During a presentation at the National Comprehensive Cancer Network 2022 Annual Conference, Genevieve Boland, MD, PhD, FACS, Section Head, Melanoma/Sarcoma Surgery; Surgical Director, Termeer Center for Targeted Therapies; and Director, Therapeutic Intralesional Program, Massachusetts General Hospital, Boston, discussed how targeted treatments and immunotherapies are improving the treatment landscape for melanoma.

She noted that the combination of relatlimab plus nivolumab (Opdualag) represents a new standard of care that should replace treatment with an anti–PD-1 agent alone for patients with advanced melanoma.

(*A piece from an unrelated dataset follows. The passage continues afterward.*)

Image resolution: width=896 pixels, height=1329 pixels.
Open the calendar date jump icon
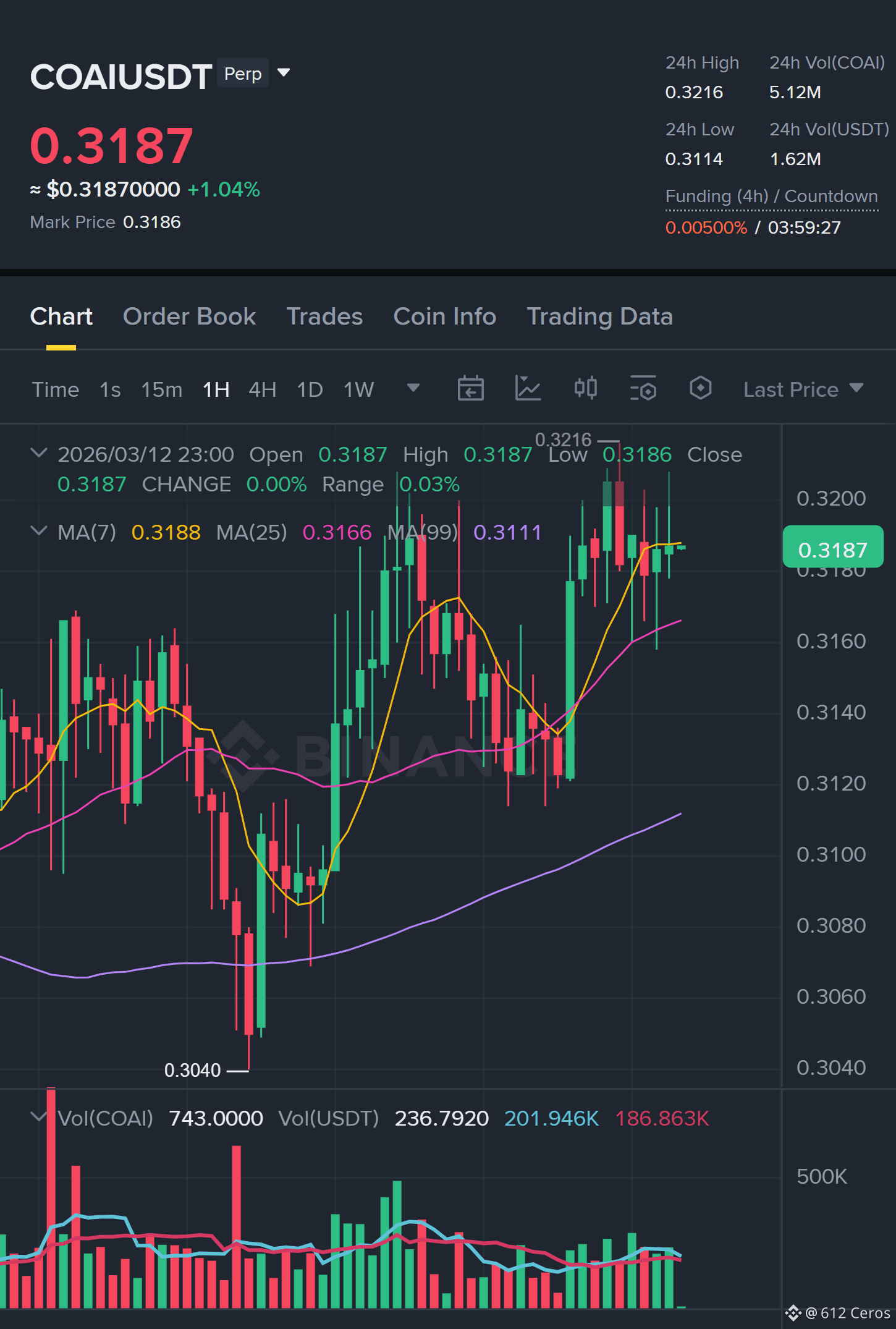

In the RELATIVITY-047 clinical trial of patients with untreated stage III or IV melanoma, treatment with relatlimab, a novel antibody that blocks LAG-3, plus nivolumab led to an improvement in median progression-free survival compared with nivolumab (Opdivo) alone (10.12 vs 4.63 months, respectively; P = .0055), with progression-free survival that favored the combination across key prespecified subgroups. The toxicity profile was also manageable when compared with that seen with anti–PD-1 monotherapy. As a result of these findings, in March 2022, the FDA approved relatlimab plus nivolumab for the treatment of adult and pediatric patients aged ≥12 years who have unresectable or metastatic melanoma.

Dr Boland cautioned, however, that some patients may not be ideal candidates for this combination, including rapid progressors with high levels of lactate dehydrogenase, those with liver and bone metastases, those with bulky disease who may fare better with the combination of ipilimumab (Yervoy) plus nivolumab, patients with disease progression on adjuvant anti–PD-1 therapy, and those with severe autoimmune disease.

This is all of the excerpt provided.